Transplacental infection of JEV has been reported in pigs (Shimizu et al., 1954). In pregnant pigs, foetuses may become infected during the viremic period. Experimentally, after intravenous infection of pregnant pigs with JEV, virus is recoverable from foetuses as early as 7 days post-infection. In some animals, the virus fails to cross the placenta. Successful transplacental infection may depend on the time of gestation at which the dam was infected or on the strain of virus. When infection of pregnant dams takes place in the mid-third of gestation, transplacental infection and pathogenic effects are more obvious. Field observations show that fetal death and mummification are associated with JEV infection of dams between 40 and 60 days of gestation; fetuses from the gilts infected after 85 days gestation were little affected.

In nature, infection with JEV is maintained cyclically, involving vector mosquitoes (principally Culex spp. mosquitoes; Culex tritaeniorhynchus is important as it has a wide host range), birds, and mammals. Pigs are central in JE epidemiology, not only for virus maintenance and amplification, but also in transmission to humans (Ladreyt et al., 2019). A correlation between infection in pigs and infection in humans is apparent, with evidence indicating that swine play an important role in the build-up of the virus within a population. In enzootic zones, pigs are favoured feeding sources for mosquitoes. Consistent development of viremia in susceptible pigs ensures a continued supply of infected mosquitoes. Epidemiologic patterns may differ among areas of South-East Asia, as the activity of the vector mosquitoes is modified by differing climatic conditions.

Other animals and many different mosquito species (mainly Culex spp., but others have been implicated) could alter infection cycles and are factors involved in the transmission of JEV (Chang and Kim, 1966; Sazawa, 1968; Hasegawa et al., 1975). Wild birds, especially herons and egrets, are able to maintain the virus (Mansfield et al., 2017).

Vector-free transmission of JEV between pigs has been described (Ricklin et al., 2016). Under experimental conditions, needle-infected pigs shed virus in oronasal emissions and transmitted virus to co-housed uninfected pigs. This has not been demonstrated under natural conditions but could provide a mechanism for rapid spread of JEV through intensively farmed pig herds and enable transmission of disease during vector-free periods (Mansfield et al., 2017).

Japanese encephalitis virus is primarily a cause of human encephalitis. However, livestock losses in the form of fetal abnormalities and death can reduce the productivity of pig farms (Mansfield et al., 2017). Reproductive losses in pigs can reach 50-70%, with abortions in sows (stillbirths or mummified fetuses, usually at term) and reduced number and motility of sperm in boars. Mortality in non-immune, infected piglets can approach 100%, but the mortality is near zero in adult swine (OIE, 2019). Prevention of disease in livestock, particularly pigs, is primarily through vaccination although this imposes a cost on farmers that prevent its application in many parts of Asia (Mansfield et al., 2017).

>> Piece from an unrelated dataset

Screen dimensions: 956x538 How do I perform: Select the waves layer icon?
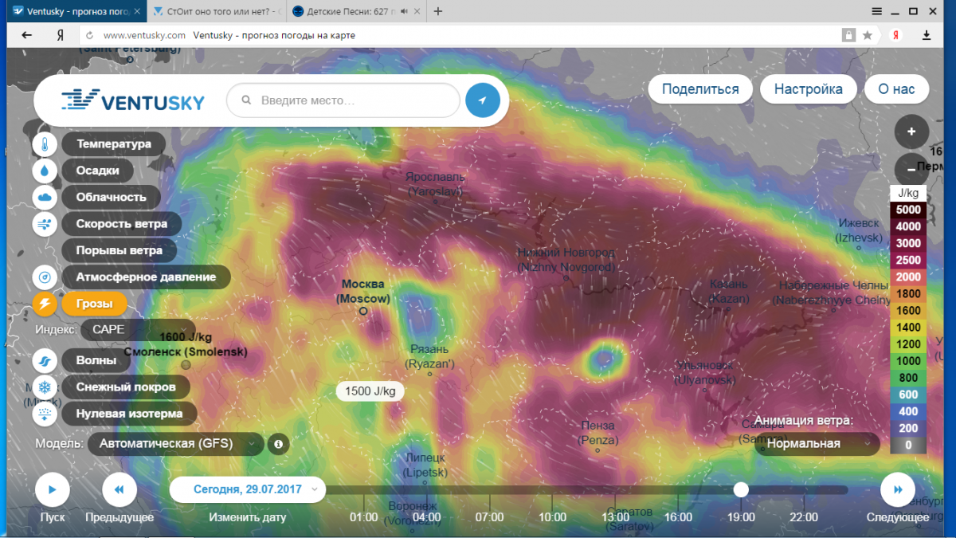point(45,361)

JEV is the main cause of viral encephalitis in many countries of Asia with an estimated 68,000 clinical cases every year. JE primarily affects children. Most adults in endemic countries have natural immunity after childhood infection, but individuals of any age may be affected. Although most JEV infections are mild (fever and headache) or without apparent symptoms, approximately 1 in 250 infections results in severe clinical illness. The case-fatality rate among those with encephalitis can be as high as 30%. Permanent neurologic or psychiatric sequelae can occur in 30-50% of those with encephalitis (WHO, 2019). Safe and effective JE vaccines are available to prevent disease in endemic countries (WHO, 2019).

Only palliative care is available to treat affected animals (Mansfield et al., 2017).

There is no antiviral treatment for human patients with JE. Treatment is supportive to relieve symptoms and stabilize the patient (WHO, 2019).